Local Investors Line Up With New Stock Market Info Service
Business Report
Covering Savannah, Hilton Head, The Low Country and Coastal Georgia
Volume 5, Issue 6
July 15-28, 2002
The stock market is awash in financial scandals. That's bad news for investors -- but potentially good news for an innovative new company, which uses its own computer analysis to spot potential trouble stocks.
Newsgrade Inc. is based in Sarasota, Fla., but has Savannah ties. The brothers who founded it, David and Michael Markowski, have family ties here, and they've rounded up about a fourth of their investors from the Savannah area.
The software has been six years in development, and the company has been working on finding a way to make it accessible and profitable. Its site, www.stockdiagnostics.com, is up and running, with new elements due to be added as they are ready. For the moment, it's free but eventually investors can subscribe to an alerting service that lets them know when StockDiagnotics.com's computer analysis and financial formulas spot a problem.
"We felt all along there were problems in the (financial reporting) system -- we just didn't know how mainstream they would go," said Michael Markowski.
The public financial reports that publicly held companies must release are the basis for StockDiagnostics.com's analysis. Rather than focusing on such measures as earnings per share -- a favorite among traditional financial analysts -- the company's approach calculates cash flow. They've come up with a trademarked designation -- OPS, or operational cashflow per share -- that is among the key factors they track, and they've coined the phrase "The EPS Syndrome" for companies, which are reporting banner earnings but negative cash flow.
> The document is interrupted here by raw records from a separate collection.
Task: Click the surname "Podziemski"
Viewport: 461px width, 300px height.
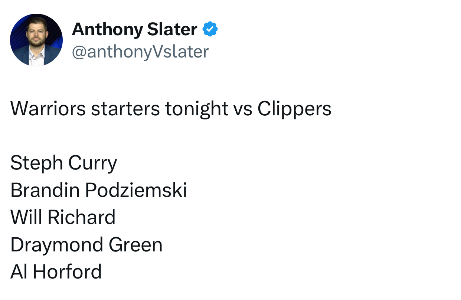Action: pos(136,190)
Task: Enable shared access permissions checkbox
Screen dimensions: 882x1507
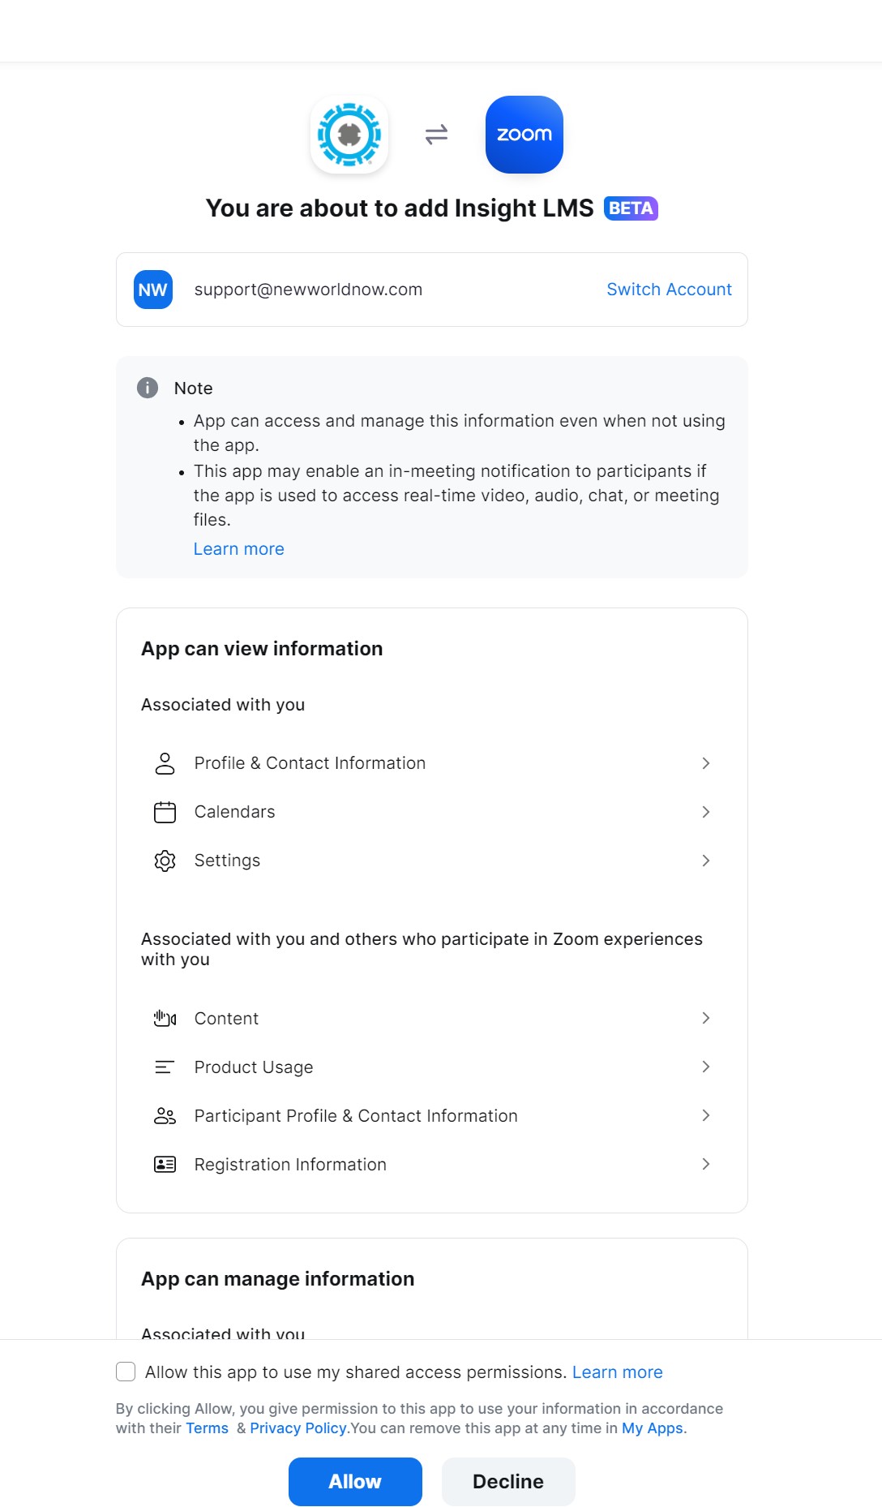Action: tap(126, 1372)
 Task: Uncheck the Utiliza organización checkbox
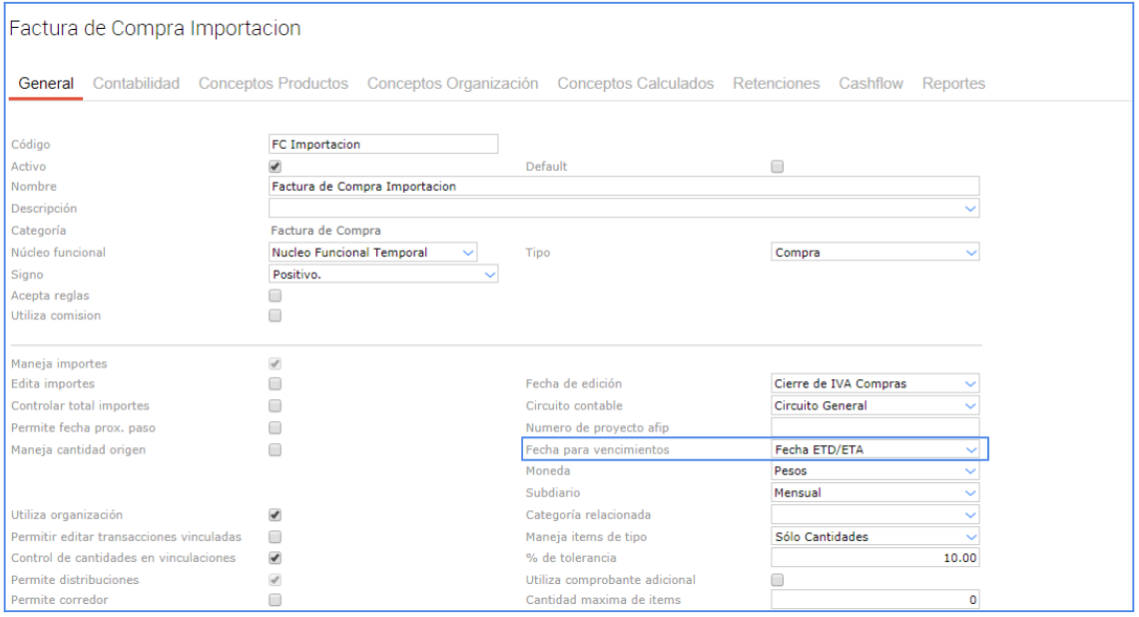coord(276,515)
"StockDiagnostics.com displays potential problems before the stock price goes down and enables you to avoid catastrophes," said Michael Markowski, who is director of research and development for Newsgrade and its StockDiagnotics.com. " It clearly showed that Kmart had a problem with its stock trading at $12 and its stock subsequently plummeted to less than $1. It also showed problems for Enron, and Adelphia when they were both trading at over $30 per share and were heavily recommended by Wall Street. Today they are both below $1.
"He also touts its ease of use. "StockDiagnostics.com is so simple to understand that even a truck driver can use it. Many people are using it to double check their brokers and investment advisers," he said.
The site has attracted some press attention, which the company happily shares -- not just in its hometown Sarasota paper but also fairly prominent play in a Barron's story on free and pay stock information web sites.
The web site depends on color-coding and graphs to illustrate its points about a stock. It also is aimed at an international market, with availability in several languages and other under development.
The project has appealed to Savannah investors, and Markowski happily reels off names of some of them: attorney Benjamin Eichholz; Eddie and Cynthia DeLoach of Tidewater Landscape; William Mock of Mock Plumbing; Randy Giles of Contractors Depot; Tim Ansley of Ansley Sheppard and Burgess; Gary Cail of Mock Plumbing; Randy Crosby, a Rincon Realtor; Jim Moore of Barrett Oil; Kenneth Meyer of Capital Cargo; Alan Arnsdorff of Arnsdorff Plumbing; and Floyd Smith of Frameworks and Gallery.